My husband practices what is called Asatru, but he prefers to be called heathen. I found out why, when researching our faith every American Asatru network was connected to neo nazisim and the most hateful practices.
I am so upset and I feel like I am losing my faith. My husband swears those people are not part of actual Asatru, and that this is why most followers of Asatru now just call themselves Norse Pagans or Heathens. The Odin and Freya I am familiar with were the most loving beings I’ve ever encountered and I feel like a whole that was filled is being emptied. As the mass American belief in this is so horrible I don’t know how to find what the information I need. I am scared that the whole belief might be like this and I just didn’t realize. I hope it’s not true, because for the first time in my life I felt fulfilled and at peace, and then I went to research it and everything changed. I’ve been told repeatedly by my husband that what I do, healing people, healing nature, communing with spirits and following the example of Odin and Freya is what the religious followers actually do and the other people just perverted and poisoned it, but the problem is is that I cannot find ANY information on the old ways, which is what we both practice. I will never ever associate myself with neo nazism, even if it means losing my religion, but I hope my husband is right. That those people perverted it and what they do has nothing in common with true Asatru. Sorry for how long this is, this has been really hard on me. Any help would be wonderfully welcomed.

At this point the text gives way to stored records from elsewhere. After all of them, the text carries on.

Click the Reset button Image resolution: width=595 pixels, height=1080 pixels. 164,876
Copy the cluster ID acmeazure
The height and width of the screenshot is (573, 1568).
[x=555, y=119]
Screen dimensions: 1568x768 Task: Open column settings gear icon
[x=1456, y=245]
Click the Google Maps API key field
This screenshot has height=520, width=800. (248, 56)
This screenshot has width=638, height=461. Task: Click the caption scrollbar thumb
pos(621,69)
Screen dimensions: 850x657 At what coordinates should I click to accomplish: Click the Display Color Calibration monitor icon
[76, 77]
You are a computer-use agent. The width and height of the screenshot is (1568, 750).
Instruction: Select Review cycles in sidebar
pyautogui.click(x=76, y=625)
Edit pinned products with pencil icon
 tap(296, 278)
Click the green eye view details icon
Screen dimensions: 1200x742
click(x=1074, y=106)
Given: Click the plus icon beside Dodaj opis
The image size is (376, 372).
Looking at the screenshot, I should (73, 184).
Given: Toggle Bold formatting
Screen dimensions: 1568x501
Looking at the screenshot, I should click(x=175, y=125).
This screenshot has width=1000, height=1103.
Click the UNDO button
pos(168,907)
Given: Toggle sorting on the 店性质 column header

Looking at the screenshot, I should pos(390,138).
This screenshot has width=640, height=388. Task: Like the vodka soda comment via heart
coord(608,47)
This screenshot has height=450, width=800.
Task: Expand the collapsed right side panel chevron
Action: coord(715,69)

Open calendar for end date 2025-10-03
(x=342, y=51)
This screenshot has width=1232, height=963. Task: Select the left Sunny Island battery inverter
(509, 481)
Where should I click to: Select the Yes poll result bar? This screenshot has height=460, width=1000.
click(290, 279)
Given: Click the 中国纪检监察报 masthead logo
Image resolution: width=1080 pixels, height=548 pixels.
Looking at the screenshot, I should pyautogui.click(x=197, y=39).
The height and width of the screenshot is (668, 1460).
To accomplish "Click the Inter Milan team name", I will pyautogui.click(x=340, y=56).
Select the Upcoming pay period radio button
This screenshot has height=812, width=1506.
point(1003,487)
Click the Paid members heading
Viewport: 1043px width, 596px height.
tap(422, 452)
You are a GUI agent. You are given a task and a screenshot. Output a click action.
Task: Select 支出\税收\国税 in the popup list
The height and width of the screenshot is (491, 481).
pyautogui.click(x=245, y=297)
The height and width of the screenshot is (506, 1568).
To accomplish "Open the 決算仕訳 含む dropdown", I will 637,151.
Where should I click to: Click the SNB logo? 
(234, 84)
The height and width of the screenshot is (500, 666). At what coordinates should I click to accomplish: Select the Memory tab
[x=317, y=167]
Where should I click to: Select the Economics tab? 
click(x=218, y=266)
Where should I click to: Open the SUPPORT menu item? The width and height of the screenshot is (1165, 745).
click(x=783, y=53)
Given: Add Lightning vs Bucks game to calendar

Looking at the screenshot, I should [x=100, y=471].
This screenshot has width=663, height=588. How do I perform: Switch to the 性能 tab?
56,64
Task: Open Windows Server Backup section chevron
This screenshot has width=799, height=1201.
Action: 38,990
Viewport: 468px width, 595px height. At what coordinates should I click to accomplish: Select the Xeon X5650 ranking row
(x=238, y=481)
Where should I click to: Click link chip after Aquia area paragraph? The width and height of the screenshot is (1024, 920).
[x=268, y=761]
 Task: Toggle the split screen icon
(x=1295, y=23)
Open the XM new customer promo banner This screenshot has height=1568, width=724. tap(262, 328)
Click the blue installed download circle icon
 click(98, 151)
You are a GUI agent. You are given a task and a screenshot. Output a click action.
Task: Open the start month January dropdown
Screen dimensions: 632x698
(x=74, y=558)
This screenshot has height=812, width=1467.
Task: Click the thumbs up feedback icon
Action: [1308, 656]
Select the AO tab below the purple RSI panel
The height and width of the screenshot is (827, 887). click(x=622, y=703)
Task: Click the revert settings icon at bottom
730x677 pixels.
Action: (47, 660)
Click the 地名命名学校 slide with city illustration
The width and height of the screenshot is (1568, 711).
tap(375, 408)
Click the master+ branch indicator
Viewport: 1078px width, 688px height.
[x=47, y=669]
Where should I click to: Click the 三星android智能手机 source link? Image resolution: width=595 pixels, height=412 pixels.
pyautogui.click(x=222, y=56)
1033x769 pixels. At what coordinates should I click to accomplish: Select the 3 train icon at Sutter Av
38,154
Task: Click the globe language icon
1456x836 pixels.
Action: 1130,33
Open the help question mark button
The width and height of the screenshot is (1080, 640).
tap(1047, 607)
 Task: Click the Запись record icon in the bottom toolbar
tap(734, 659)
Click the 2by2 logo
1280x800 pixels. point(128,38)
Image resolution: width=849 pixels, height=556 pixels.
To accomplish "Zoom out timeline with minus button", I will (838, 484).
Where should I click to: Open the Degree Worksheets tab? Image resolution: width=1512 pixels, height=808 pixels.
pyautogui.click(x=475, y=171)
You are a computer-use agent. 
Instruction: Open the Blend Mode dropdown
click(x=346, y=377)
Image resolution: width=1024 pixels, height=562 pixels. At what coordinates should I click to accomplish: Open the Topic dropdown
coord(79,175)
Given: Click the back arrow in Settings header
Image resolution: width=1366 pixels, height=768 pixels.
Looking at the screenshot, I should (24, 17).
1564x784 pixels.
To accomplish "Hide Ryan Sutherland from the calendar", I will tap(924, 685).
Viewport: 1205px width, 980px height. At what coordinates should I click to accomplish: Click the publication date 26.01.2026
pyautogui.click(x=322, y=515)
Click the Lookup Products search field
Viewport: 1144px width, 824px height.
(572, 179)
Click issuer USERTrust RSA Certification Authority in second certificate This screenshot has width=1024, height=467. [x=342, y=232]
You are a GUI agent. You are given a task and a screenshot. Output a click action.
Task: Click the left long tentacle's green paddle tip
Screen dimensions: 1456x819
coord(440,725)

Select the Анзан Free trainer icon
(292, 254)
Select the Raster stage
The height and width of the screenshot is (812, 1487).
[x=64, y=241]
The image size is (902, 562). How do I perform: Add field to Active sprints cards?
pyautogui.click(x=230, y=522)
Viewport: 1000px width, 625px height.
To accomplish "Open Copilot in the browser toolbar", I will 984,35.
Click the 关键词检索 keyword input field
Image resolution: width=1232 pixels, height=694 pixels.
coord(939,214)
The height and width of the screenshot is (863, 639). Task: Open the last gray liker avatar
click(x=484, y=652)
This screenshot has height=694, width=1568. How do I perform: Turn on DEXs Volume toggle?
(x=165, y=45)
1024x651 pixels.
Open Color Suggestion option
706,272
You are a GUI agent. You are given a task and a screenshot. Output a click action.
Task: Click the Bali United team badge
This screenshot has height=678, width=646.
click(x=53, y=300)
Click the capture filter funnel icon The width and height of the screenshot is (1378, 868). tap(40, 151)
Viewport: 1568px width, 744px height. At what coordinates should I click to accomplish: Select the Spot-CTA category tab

Your husband is correct – as with any religion there are always going to be those who are fanatics, or who just completely misuse or misinterpret things and go off on their own crazy path, and in that sense these NeoNazi groups that you’ve come across are about as legitimately Asatru as the Westboro Baptist Church is Christian… which is to say not at all (regardless of what they might claim to be). Also, even though certain religions may be more popular with those who might identify as white supremacists, that does not mean that the religions themselves are racist, or promote racism in any way. Not sure why your searches are only turning up those sorts of resources but they are definitely not the norm by any stretch, and in fact there is very little in the lore that supports any sort of racism, or hatred such as those groups espouse. It’s unfortunate as well, that the media often picks up on these types of groups, which makes it seem that they are all like that, when in truth it’s only a very small representation, and not a very accurate one at that.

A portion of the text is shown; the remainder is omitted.